[YOUR TASK] Rewrite every line of these records as a JSON list of strings, one string per line, leaving out blank lines.

Top of EXCERPTED RECORDS

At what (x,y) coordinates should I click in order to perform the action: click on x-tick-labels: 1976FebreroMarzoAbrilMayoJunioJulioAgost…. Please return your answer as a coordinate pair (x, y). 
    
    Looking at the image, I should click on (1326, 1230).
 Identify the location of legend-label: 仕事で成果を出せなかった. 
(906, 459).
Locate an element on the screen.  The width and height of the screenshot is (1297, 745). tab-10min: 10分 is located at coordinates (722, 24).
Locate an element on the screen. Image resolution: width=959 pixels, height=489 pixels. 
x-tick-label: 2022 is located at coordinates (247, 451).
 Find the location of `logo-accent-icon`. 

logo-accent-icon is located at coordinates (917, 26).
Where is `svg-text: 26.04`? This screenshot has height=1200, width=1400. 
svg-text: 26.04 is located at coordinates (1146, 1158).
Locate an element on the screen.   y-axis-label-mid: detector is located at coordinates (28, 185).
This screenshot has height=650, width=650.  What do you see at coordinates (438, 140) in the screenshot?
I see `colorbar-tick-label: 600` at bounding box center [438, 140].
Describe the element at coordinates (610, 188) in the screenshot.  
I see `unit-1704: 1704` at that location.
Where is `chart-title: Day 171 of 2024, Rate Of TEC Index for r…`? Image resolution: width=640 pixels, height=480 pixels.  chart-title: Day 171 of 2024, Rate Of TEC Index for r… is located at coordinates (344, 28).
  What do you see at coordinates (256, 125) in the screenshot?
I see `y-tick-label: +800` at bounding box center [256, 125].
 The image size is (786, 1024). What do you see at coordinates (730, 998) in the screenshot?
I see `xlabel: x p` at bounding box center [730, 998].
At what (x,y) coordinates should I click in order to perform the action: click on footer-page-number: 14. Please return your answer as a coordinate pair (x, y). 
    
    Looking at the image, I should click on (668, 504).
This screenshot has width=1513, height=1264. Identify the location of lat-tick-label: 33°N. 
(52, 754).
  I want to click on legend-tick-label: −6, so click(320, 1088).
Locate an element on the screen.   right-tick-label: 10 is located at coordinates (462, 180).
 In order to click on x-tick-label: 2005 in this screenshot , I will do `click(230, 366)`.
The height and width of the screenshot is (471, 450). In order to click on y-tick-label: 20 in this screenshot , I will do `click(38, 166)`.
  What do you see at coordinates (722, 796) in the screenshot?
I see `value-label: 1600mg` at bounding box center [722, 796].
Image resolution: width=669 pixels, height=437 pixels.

Bottom of EXCERPTED RECORDS

[REPLY]
[
  "At what (x,y) coordinates should I click in order to perform the action: click on x-tick-labels: 1976FebreroMarzoAbrilMayoJunioJulioAgost…. Please return your answer as a coordinate pair (x, y). ",
  "    Looking at the image, I should click on (1326, 1230).",
  " Identify the location of legend-label: 仕事で成果を出せなかった. ",
  "(906, 459).",
  "Locate an element on the screen.  The width and height of the screenshot is (1297, 745). tab-10min: 10分 is located at coordinates (722, 24).",
  "Locate an element on the screen. Image resolution: width=959 pixels, height=489 pixels. ",
  "x-tick-label: 2022 is located at coordinates (247, 451).",
  " Find the location of `logo-accent-icon`. ",
  "logo-accent-icon is located at coordinates (917, 26).",
  "Where is `svg-text: 26.04`? This screenshot has height=1200, width=1400. ",
  "svg-text: 26.04 is located at coordinates (1146, 1158).",
  "Locate an element on the screen.   y-axis-label-mid: detector is located at coordinates (28, 185).",
  "This screenshot has height=650, width=650.  What do you see at coordinates (438, 140) in the screenshot?",
  "I see `colorbar-tick-label: 600` at bounding box center [438, 140].",
  "Describe the element at coordinates (610, 188) in the screenshot.  ",
  "I see `unit-1704: 1704` at that location.",
  "Where is `chart-title: Day 171 of 2024, Rate Of TEC Index for r…`? Image resolution: width=640 pixels, height=480 pixels.  chart-title: Day 171 of 2024, Rate Of TEC Index for r… is located at coordinates (344, 28).",
  "  What do you see at coordinates (256, 125) in the screenshot?",
  "I see `y-tick-label: +800` at bounding box center [256, 125].",
  " The image size is (786, 1024). What do you see at coordinates (730, 998) in the screenshot?",
  "I see `xlabel: x p` at bounding box center [730, 998].",
  "At what (x,y) coordinates should I click in order to perform the action: click on footer-page-number: 14. Please return your answer as a coordinate pair (x, y). ",
  "    Looking at the image, I should click on (668, 504).",
  "This screenshot has width=1513, height=1264. Identify the location of lat-tick-label: 33°N. ",
  "(52, 754).",
  "  I want to click on legend-tick-label: −6, so click(320, 1088).",
  "Locate an element on the screen.   right-tick-label: 10 is located at coordinates (462, 180).",
  " In order to click on x-tick-label: 2005 in this screenshot , I will do `click(230, 366)`.",
  "The height and width of the screenshot is (471, 450). In order to click on y-tick-label: 20 in this screenshot , I will do `click(38, 166)`.",
  "  What do you see at coordinates (722, 796) in the screenshot?",
  "I see `value-label: 1600mg` at bounding box center [722, 796].",
  "Image resolution: width=669 pixels, height=437 pixels."
]